EXERCISE DETAILS:
Line by line, the entries below are to be reproduced unaltered.

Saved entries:

══════

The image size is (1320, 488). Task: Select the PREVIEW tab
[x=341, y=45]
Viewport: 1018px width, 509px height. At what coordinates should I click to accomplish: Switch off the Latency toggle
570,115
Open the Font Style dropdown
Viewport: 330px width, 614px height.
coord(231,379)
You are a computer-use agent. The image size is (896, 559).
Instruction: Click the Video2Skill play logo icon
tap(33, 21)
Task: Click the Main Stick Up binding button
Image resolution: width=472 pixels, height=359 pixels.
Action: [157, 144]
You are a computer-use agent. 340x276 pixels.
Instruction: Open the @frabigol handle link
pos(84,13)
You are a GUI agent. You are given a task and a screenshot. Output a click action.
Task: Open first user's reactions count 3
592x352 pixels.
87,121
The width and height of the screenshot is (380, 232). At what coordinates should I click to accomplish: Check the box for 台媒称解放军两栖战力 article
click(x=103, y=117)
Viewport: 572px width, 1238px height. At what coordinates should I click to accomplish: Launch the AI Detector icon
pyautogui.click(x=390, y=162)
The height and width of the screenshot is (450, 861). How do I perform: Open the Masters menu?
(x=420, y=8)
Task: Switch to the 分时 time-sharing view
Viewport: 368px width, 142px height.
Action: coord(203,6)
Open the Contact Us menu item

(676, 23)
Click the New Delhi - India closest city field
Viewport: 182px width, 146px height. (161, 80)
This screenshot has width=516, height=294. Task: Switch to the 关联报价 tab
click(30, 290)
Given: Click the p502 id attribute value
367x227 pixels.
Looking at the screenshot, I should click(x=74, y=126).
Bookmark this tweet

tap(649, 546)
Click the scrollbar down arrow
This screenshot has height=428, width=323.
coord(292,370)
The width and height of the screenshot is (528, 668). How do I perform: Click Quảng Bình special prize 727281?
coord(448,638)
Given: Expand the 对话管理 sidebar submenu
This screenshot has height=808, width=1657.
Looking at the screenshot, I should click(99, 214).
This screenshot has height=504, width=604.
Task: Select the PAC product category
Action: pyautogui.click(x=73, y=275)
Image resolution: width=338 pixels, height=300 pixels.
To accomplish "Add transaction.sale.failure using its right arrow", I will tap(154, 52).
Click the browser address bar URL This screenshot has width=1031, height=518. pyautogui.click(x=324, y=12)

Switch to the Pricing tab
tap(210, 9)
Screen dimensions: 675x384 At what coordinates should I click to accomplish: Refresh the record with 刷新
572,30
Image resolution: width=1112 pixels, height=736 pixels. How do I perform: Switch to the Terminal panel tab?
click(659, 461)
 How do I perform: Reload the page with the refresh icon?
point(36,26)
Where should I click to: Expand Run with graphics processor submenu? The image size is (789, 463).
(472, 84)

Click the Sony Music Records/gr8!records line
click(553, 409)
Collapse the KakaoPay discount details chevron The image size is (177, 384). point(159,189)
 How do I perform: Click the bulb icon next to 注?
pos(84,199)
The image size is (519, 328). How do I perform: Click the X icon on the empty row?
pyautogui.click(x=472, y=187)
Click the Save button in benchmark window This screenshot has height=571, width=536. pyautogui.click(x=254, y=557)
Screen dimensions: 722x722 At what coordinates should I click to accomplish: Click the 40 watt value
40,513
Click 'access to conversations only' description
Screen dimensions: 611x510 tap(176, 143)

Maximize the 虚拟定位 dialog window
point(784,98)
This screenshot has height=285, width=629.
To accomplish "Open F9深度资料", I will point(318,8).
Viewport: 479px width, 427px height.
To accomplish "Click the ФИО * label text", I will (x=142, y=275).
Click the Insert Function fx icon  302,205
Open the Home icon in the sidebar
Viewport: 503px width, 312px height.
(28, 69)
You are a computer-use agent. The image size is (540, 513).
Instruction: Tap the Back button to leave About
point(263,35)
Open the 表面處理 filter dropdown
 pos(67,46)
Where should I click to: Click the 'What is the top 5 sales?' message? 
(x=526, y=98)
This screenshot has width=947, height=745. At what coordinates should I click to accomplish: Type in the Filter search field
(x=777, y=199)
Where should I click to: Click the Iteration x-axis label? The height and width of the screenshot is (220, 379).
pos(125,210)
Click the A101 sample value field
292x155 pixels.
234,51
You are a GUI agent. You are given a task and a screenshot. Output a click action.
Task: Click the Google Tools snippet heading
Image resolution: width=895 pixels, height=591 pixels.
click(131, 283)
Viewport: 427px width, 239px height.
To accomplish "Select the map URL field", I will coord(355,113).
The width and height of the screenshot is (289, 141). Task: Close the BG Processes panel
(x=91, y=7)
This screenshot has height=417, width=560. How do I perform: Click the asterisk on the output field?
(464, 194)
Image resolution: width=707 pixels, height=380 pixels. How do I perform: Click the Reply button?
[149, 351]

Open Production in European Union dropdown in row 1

══════

SOLUTION TO THIS TASK:
The image size is (1320, 488). Task: Select the PREVIEW tab
[x=341, y=45]
Viewport: 1018px width, 509px height. At what coordinates should I click to accomplish: Switch off the Latency toggle
570,115
Open the Font Style dropdown
Viewport: 330px width, 614px height.
coord(231,379)
You are a computer-use agent. The image size is (896, 559).
Instruction: Click the Video2Skill play logo icon
tap(33, 21)
Task: Click the Main Stick Up binding button
Image resolution: width=472 pixels, height=359 pixels.
Action: [157, 144]
You are a computer-use agent. 340x276 pixels.
Instruction: Open the @frabigol handle link
pos(84,13)
You are a GUI agent. You are given a task and a screenshot. Output a click action.
Task: Open first user's reactions count 3
592x352 pixels.
87,121
The width and height of the screenshot is (380, 232). At what coordinates should I click to accomplish: Check the box for 台媒称解放军两栖战力 article
click(x=103, y=117)
Viewport: 572px width, 1238px height. At what coordinates should I click to accomplish: Launch the AI Detector icon
pyautogui.click(x=390, y=162)
The height and width of the screenshot is (450, 861). How do I perform: Open the Masters menu?
(x=420, y=8)
Task: Switch to the 分时 time-sharing view
Viewport: 368px width, 142px height.
Action: coord(203,6)
Open the Contact Us menu item

(676, 23)
Click the New Delhi - India closest city field
Viewport: 182px width, 146px height. (161, 80)
This screenshot has width=516, height=294. Task: Switch to the 关联报价 tab
click(30, 290)
Given: Click the p502 id attribute value
367x227 pixels.
Looking at the screenshot, I should click(x=74, y=126).
Bookmark this tweet

tap(649, 546)
Click the scrollbar down arrow
This screenshot has height=428, width=323.
coord(292,370)
The width and height of the screenshot is (528, 668). How do I perform: Click Quảng Bình special prize 727281?
coord(448,638)
Given: Expand the 对话管理 sidebar submenu
This screenshot has height=808, width=1657.
Looking at the screenshot, I should click(99, 214).
This screenshot has height=504, width=604.
Task: Select the PAC product category
Action: pyautogui.click(x=73, y=275)
Image resolution: width=338 pixels, height=300 pixels.
To accomplish "Add transaction.sale.failure using its right arrow", I will tap(154, 52).
Click the browser address bar URL This screenshot has width=1031, height=518. pyautogui.click(x=324, y=12)

Switch to the Pricing tab
tap(210, 9)
Screen dimensions: 675x384 At what coordinates should I click to accomplish: Refresh the record with 刷新
572,30
Image resolution: width=1112 pixels, height=736 pixels. How do I perform: Switch to the Terminal panel tab?
click(659, 461)
 How do I perform: Reload the page with the refresh icon?
point(36,26)
Where should I click to: Expand Run with graphics processor submenu? The image size is (789, 463).
(472, 84)

Click the Sony Music Records/gr8!records line
click(553, 409)
Collapse the KakaoPay discount details chevron The image size is (177, 384). point(159,189)
 How do I perform: Click the bulb icon next to 注?
pos(84,199)
The image size is (519, 328). How do I perform: Click the X icon on the empty row?
pyautogui.click(x=472, y=187)
Click the Save button in benchmark window This screenshot has height=571, width=536. pyautogui.click(x=254, y=557)
Screen dimensions: 722x722 At what coordinates should I click to accomplish: Click the 40 watt value
40,513
Click 'access to conversations only' description
Screen dimensions: 611x510 tap(176, 143)

Maximize the 虚拟定位 dialog window
point(784,98)
This screenshot has height=285, width=629.
To accomplish "Open F9深度资料", I will point(318,8).
Viewport: 479px width, 427px height.
To accomplish "Click the ФИО * label text", I will (x=142, y=275).
Click the Insert Function fx icon  302,205
Open the Home icon in the sidebar
Viewport: 503px width, 312px height.
(28, 69)
You are a computer-use agent. The image size is (540, 513).
Instruction: Tap the Back button to leave About
point(263,35)
Open the 表面處理 filter dropdown
 pos(67,46)
Where should I click to: Click the 'What is the top 5 sales?' message? 
(x=526, y=98)
This screenshot has width=947, height=745. At what coordinates should I click to accomplish: Type in the Filter search field
(x=777, y=199)
Where should I click to: Click the Iteration x-axis label? The height and width of the screenshot is (220, 379).
pos(125,210)
Click the A101 sample value field
292x155 pixels.
234,51
You are a GUI agent. You are given a task and a screenshot. Output a click action.
Task: Click the Google Tools snippet heading
Image resolution: width=895 pixels, height=591 pixels.
click(131, 283)
Viewport: 427px width, 239px height.
To accomplish "Select the map URL field", I will coord(355,113).
The width and height of the screenshot is (289, 141). Task: Close the BG Processes panel
(x=91, y=7)
This screenshot has height=417, width=560. How do I perform: Click the asterisk on the output field?
(464, 194)
Image resolution: width=707 pixels, height=380 pixels. How do I perform: Click the Reply button?
[149, 351]

Open Production in European Union dropdown in row 1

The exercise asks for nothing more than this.